**Work item:**
Where a record holds a picture, leave the picture out; otherwise repeat every record exactly.
= = = =
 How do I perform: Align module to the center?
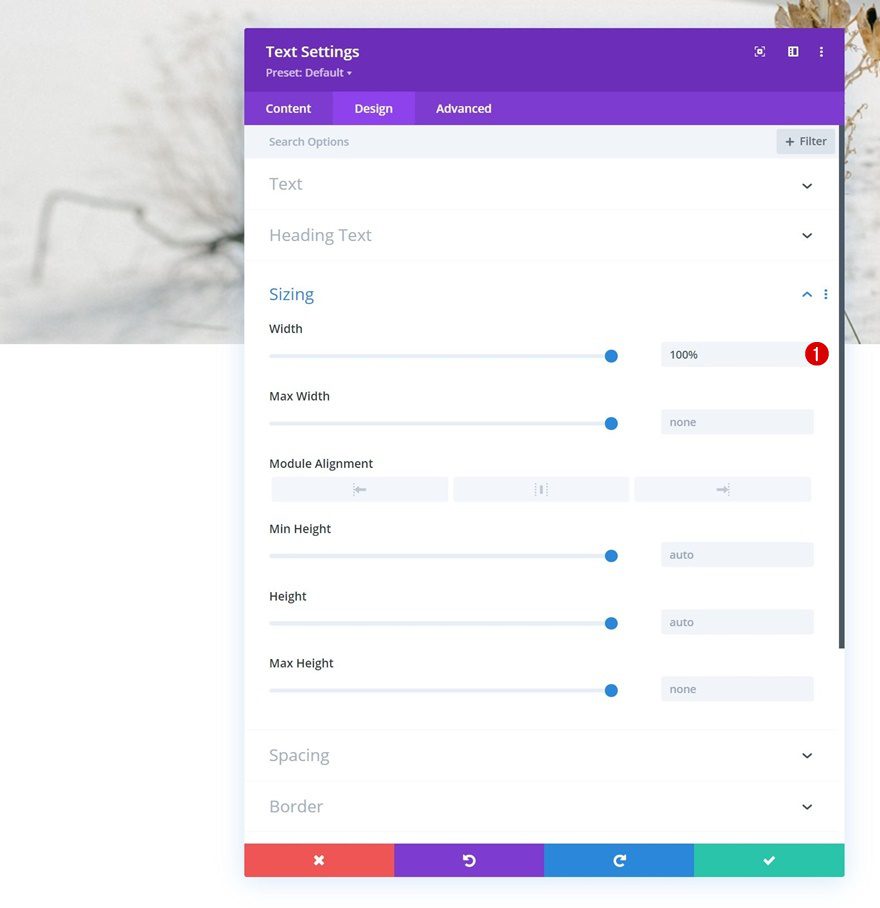(541, 489)
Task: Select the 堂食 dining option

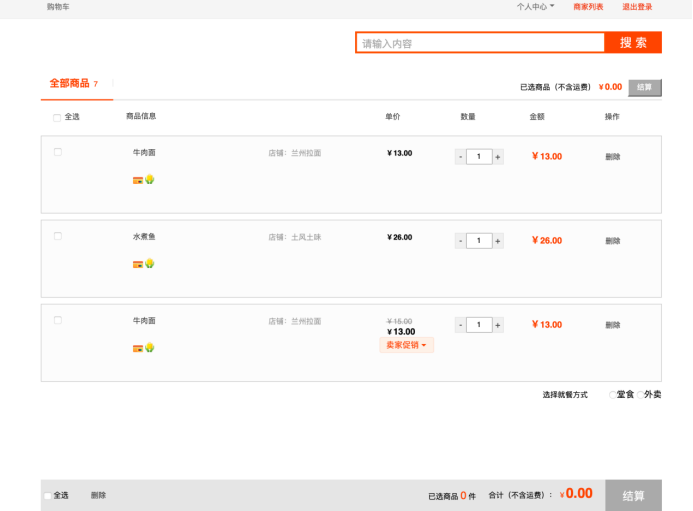Action: [613, 395]
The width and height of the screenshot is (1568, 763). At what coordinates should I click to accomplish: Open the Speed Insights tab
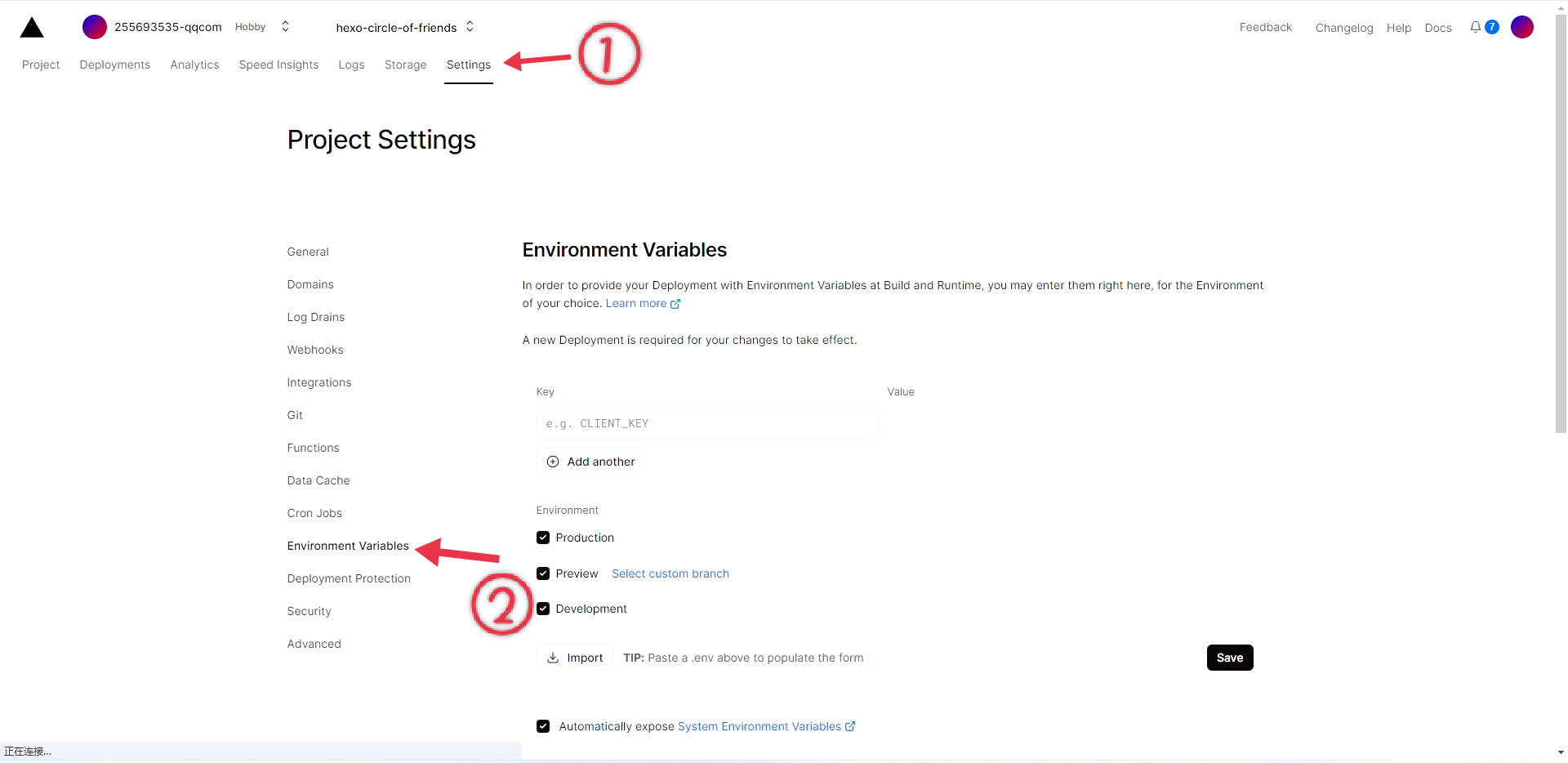(278, 65)
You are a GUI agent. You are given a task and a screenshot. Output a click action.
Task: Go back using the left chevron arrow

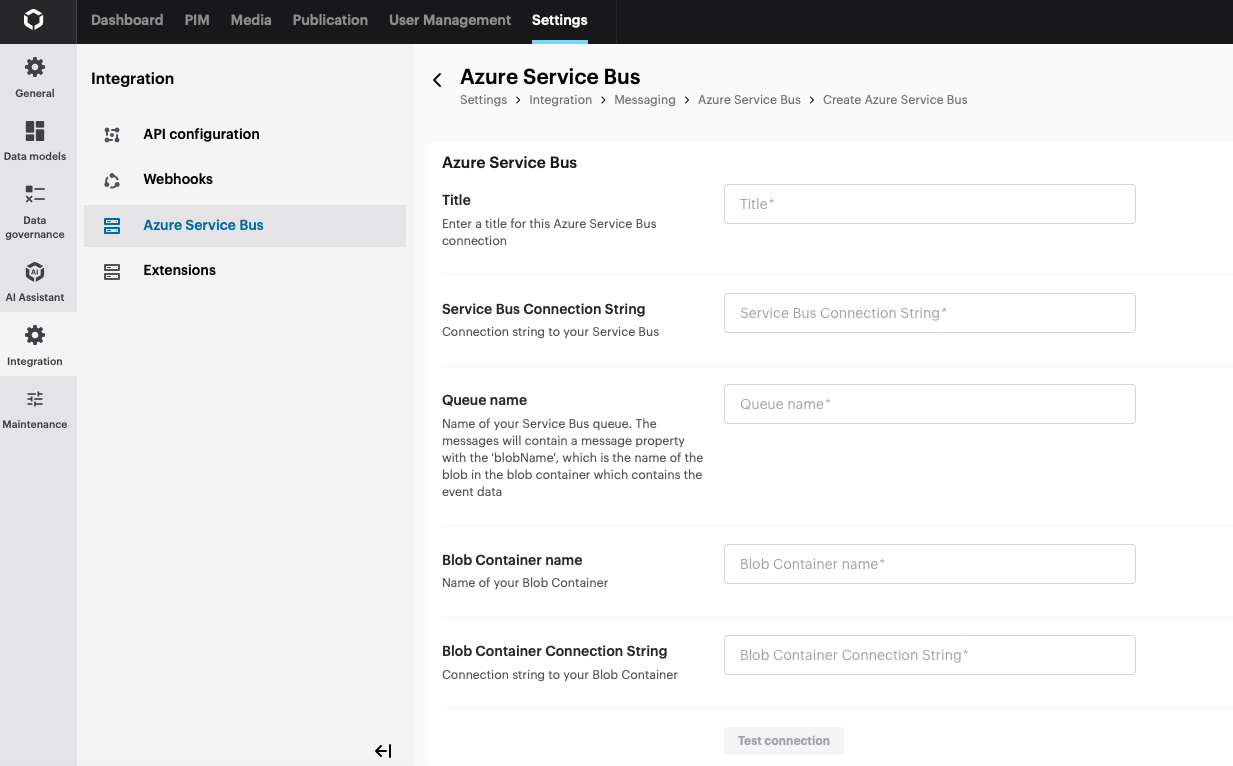point(437,80)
= = = =
**Completed task:**
 How do I perform: Align module to the center?
(541, 489)
Task: Select the 堂食 dining option

Action: [613, 395]
The width and height of the screenshot is (1568, 763). At what coordinates should I click to accomplish: Open the Speed Insights tab
(278, 65)
You are a GUI agent. You are given a task and a screenshot. Output a click action.
Task: Go back using the left chevron arrow

point(437,80)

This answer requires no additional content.